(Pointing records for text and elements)
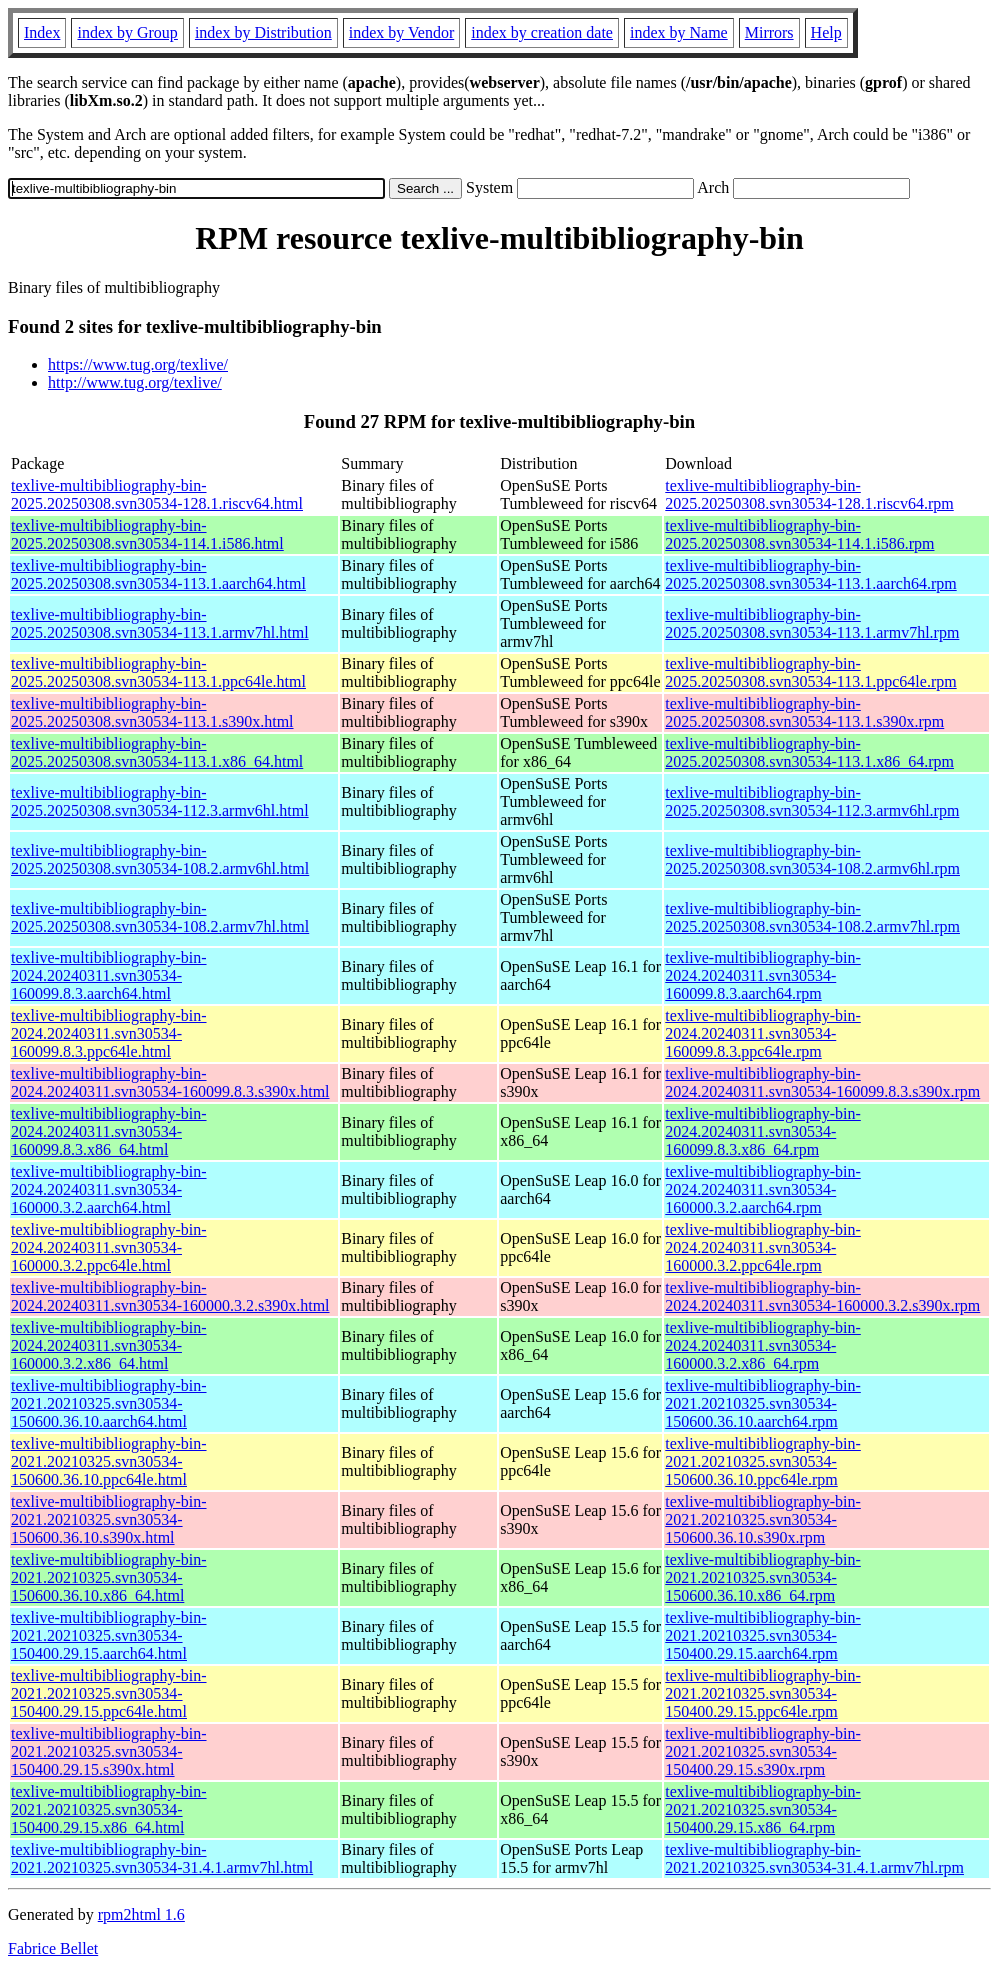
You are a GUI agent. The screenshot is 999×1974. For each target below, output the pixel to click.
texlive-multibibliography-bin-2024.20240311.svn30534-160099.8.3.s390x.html (170, 1082)
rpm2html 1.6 (141, 1914)
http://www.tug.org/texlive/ (135, 382)
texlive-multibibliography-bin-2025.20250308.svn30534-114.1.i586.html (147, 534)
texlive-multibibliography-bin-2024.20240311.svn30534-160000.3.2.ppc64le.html (109, 1247)
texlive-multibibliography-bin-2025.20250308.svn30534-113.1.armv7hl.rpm (812, 623)
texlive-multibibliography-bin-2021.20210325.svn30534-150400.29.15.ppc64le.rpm (763, 1693)
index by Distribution (263, 32)
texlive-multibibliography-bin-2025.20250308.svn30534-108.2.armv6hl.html (160, 859)
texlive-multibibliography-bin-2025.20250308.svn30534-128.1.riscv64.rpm (809, 494)
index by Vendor (401, 32)
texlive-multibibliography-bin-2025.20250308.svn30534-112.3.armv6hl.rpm (812, 801)
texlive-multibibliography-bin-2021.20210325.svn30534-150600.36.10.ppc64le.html (109, 1461)
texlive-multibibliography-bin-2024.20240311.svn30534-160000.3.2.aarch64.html (109, 1189)
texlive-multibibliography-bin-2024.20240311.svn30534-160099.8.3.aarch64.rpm (763, 975)
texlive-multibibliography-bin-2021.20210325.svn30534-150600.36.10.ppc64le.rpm (763, 1461)
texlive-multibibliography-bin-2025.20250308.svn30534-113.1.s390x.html (152, 712)
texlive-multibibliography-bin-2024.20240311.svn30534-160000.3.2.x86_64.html (109, 1345)
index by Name (679, 32)
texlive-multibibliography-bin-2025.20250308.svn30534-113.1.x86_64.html (157, 752)
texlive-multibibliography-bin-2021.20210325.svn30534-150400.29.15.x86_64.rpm (763, 1809)
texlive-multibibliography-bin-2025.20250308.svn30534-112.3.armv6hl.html (160, 801)
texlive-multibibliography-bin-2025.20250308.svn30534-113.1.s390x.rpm (804, 712)
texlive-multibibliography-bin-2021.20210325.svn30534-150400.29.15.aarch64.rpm (763, 1635)
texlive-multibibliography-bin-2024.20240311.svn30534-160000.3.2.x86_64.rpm (763, 1345)
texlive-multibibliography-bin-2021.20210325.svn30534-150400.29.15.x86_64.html (109, 1809)
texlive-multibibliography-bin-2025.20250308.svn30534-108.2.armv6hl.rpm (812, 859)
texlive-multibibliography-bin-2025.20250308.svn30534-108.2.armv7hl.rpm (812, 917)
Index (42, 32)
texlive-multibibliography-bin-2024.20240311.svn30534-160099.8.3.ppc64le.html (109, 1033)
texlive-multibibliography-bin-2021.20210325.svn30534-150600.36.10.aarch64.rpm (763, 1403)
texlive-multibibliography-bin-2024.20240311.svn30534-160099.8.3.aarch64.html (109, 975)
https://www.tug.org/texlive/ (138, 364)
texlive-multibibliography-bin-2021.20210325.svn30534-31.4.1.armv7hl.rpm (814, 1858)
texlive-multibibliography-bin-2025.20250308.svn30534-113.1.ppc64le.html (158, 672)
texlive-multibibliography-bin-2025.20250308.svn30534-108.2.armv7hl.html (160, 917)
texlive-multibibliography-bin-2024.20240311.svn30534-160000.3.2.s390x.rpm (822, 1296)
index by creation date (542, 32)
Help (826, 32)
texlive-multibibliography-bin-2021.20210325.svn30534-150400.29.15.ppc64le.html (109, 1693)
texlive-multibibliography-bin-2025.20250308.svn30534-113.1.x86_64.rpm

(What to work on): Copy every one of these records over word for word, but leave the pictures out.

(Answer for this exercise):
You are a GUI agent. The screenshot is 999×1974. For each target below, output the pixel to click.
texlive-multibibliography-bin-2024.20240311.svn30534-160099.8.3.s390x.html (170, 1082)
rpm2html 1.6 (141, 1914)
http://www.tug.org/texlive/ (135, 382)
texlive-multibibliography-bin-2025.20250308.svn30534-114.1.i586.html (147, 534)
texlive-multibibliography-bin-2024.20240311.svn30534-160000.3.2.ppc64le.html (109, 1247)
texlive-multibibliography-bin-2025.20250308.svn30534-113.1.armv7hl.rpm (812, 623)
texlive-multibibliography-bin-2021.20210325.svn30534-150400.29.15.ppc64le.rpm (763, 1693)
index by Distribution (263, 32)
texlive-multibibliography-bin-2025.20250308.svn30534-108.2.armv6hl.html (160, 859)
texlive-multibibliography-bin-2025.20250308.svn30534-128.1.riscv64.rpm (809, 494)
index by Vendor (401, 32)
texlive-multibibliography-bin-2025.20250308.svn30534-112.3.armv6hl.rpm (812, 801)
texlive-multibibliography-bin-2021.20210325.svn30534-150600.36.10.ppc64le.html (109, 1461)
texlive-multibibliography-bin-2024.20240311.svn30534-160000.3.2.aarch64.html (109, 1189)
texlive-multibibliography-bin-2024.20240311.svn30534-160099.8.3.aarch64.rpm (763, 975)
texlive-multibibliography-bin-2021.20210325.svn30534-150600.36.10.ppc64le.rpm (763, 1461)
texlive-multibibliography-bin-2025.20250308.svn30534-113.1.s390x.html (152, 712)
texlive-multibibliography-bin-2024.20240311.svn30534-160000.3.2.x86_64.html (109, 1345)
index by Name (679, 32)
texlive-multibibliography-bin-2025.20250308.svn30534-113.1.x86_64.html (157, 752)
texlive-multibibliography-bin-2021.20210325.svn30534-150400.29.15.x86_64.rpm (763, 1809)
texlive-multibibliography-bin-2025.20250308.svn30534-112.3.armv6hl.html (160, 801)
texlive-multibibliography-bin-2025.20250308.svn30534-113.1.s390x.rpm (804, 712)
texlive-multibibliography-bin-2021.20210325.svn30534-150400.29.15.aarch64.rpm (763, 1635)
texlive-multibibliography-bin-2024.20240311.svn30534-160000.3.2.x86_64.rpm (763, 1345)
texlive-multibibliography-bin-2021.20210325.svn30534-150400.29.15.x86_64.html (109, 1809)
texlive-multibibliography-bin-2025.20250308.svn30534-108.2.armv6hl.rpm (812, 859)
texlive-multibibliography-bin-2025.20250308.svn30534-108.2.armv7hl.rpm (812, 917)
Index (42, 32)
texlive-multibibliography-bin-2024.20240311.svn30534-160099.8.3.ppc64le.html (109, 1033)
texlive-multibibliography-bin-2021.20210325.svn30534-150600.36.10.aarch64.rpm (763, 1403)
texlive-multibibliography-bin-2024.20240311.svn30534-160099.8.3.aarch64.html (109, 975)
https://www.tug.org/texlive/ (138, 364)
texlive-multibibliography-bin-2021.20210325.svn30534-31.4.1.armv7hl.rpm (814, 1858)
texlive-multibibliography-bin-2025.20250308.svn30534-113.1.ppc64le.html (158, 672)
texlive-multibibliography-bin-2025.20250308.svn30534-108.2.armv7hl.html (160, 917)
texlive-multibibliography-bin-2024.20240311.svn30534-160000.3.2.s390x.rpm (822, 1296)
index by creation date (542, 32)
Help (826, 32)
texlive-multibibliography-bin-2021.20210325.svn30534-150400.29.15.ppc64le.html (109, 1693)
texlive-multibibliography-bin-2025.20250308.svn30534-113.1.x86_64.rpm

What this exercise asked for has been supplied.